Zum Hauptinhalt springen

Gesine Lötzsch: Bei Kurzarbeit und Mindestlohn muss die EU höhere Standards setzen

Archiv Linksfraktion - Rede von Gesine Lötzsch,

Vielen Dank. – Herr Präsident! Meine sehr geehrten Damen und Herren! Milliarden Menschen auf der ganzen Welt leiden unter den wirtschaftlichen Folgen der Coronakrise. Und unser Land – ich glaube, davon sind die meisten in diesem Raum überzeugt – hat in dieser Zeit eine besondere Verantwortung, nicht nur für die Menschen hier, sondern auch für die Menschen in Europa und für die Menschen, über die bisher keine großen Rettungsschirme aufgespannt wurden. Ich denke aber auch – hoffentlich nicht nur ich – an die Flüchtlinge, die in Griechenland unter unmenschlichen Bedingungen leben. Auch ihnen müssen wir helfen, meine Damen und Herren.

(Beifall bei der LINKEN sowie bei Abgeordneten des BÜNDNISSES 90/DIE GRÜNEN)

Die Arbeitslosigkeit bedroht die Existenz vieler Menschen weltweit, und darum werden wir als Linke alle Schritte unterstützen, die dieser Gefahr der Arbeitslosigkeit entgegentreten. Die Hans-Böckler-Stiftung hat Regelungen zur Kurzarbeit in 16 europäischen Ländern untersucht. Die Spanne reichte damals von 60 Prozent in Deutschland bis zu Ländern, in denen die Beschäftigten trotz Kurzarbeit den vollen Lohn erhalten.

Wir, Die Linke, hatten gleich zu Beginn der Krise ein Kurzarbeitergeld von 90 Prozent gefordert, und alle Erfahrungen in der Krise zeigen uns: Diese Forderung war richtig. Wir fordern weiter für Deutschland ein Kurzarbeitergeld von 90 Prozent, meine Damen und Herren.

(Beifall bei der LINKEN – Otto Fricke [FDP]: Auf Kosten von uns allen!)

Diese Regelung ist besonders für Beschäftigte kleiner und mittlerer Unternehmen wichtig; denn große Konzerne könnten es sich leisten, das Kurzarbeitergeld auch auf 100 Prozent anzuheben. Für viele Mittelständler ist das finanziell nicht möglich, und wir wollen soziale Gerechtigkeit in unserem Land.

(Beifall bei der LINKEN)

Die Initiative der EU-Kommission findet also grundsätzlich unsere Unterstützung, und wir werden das ja im Ausschuss noch im Detail beraten.

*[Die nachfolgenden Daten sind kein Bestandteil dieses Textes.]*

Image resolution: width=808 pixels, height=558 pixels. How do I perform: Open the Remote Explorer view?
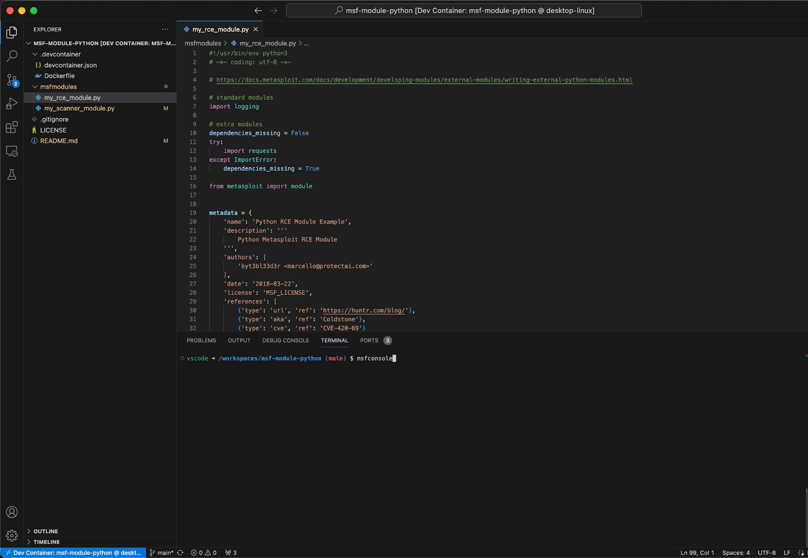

Aber ich sage Ihnen auch: Es wäre gut, wenn solche Regelungen nicht nur während der Coronakrise gelten würden. Die EU muss die Krise nutzen, um endlich europäische Sozialstandards grundsätzlich für alle Mitglieder der Europäischen Union durchzusetzen.

(Beifall bei der LINKEN)

Denn was erleben wir auch hier an Diskussionen? Gerade gestern haben wir auch darüber gesprochen. Einflussreiche Kräfte in der Union versuchen, das Rad der Geschichte wieder zurückzudrehen. – Der Mindestlohn war Ihnen schon immer ein Dorn im Auge, und jetzt versuchen Sie, die Krise zu missbrauchen, um soziale Standards abzubauen. Wir sagen Ihnen ganz deutlich: Das ist zutiefst unchristlich.

(Beifall bei der LINKEN – Zuruf des Abg. Matthias W. Birkwald [DIE LINKE])

Und schon jetzt leben Menschen, die nur einen Mindestlohn für ihre Arbeit bekommen, trotz Kurzarbeitergeld unter dem Existenzminimum. Deshalb fordern wir nicht nur eine Erhöhung des Kurzarbeitergeldes, sondern wir fordern auch die Erhöhung des Mindestlohnes auf 12 Euro die Stunde. Das ist unsere Forderung.

(Beifall bei der LINKEN – Johannes Vogel [Olpe] [FDP]: 13 Euro!)

Eine Antwort allerdings bleibt der Gesetzentwurf schuldig: Wer soll für die 100 Milliarden Euro aufkommen? Wir, Die Linke, wollen den Kampf gegen Corona mit dem Kampf für mehr soziale Gerechtigkeit verbinden, und darum fordern wir eine Vermögensabgabe für das reichste Prozent der Bevölkerung. Es ist Zeit, Europa endlich gerechter machen.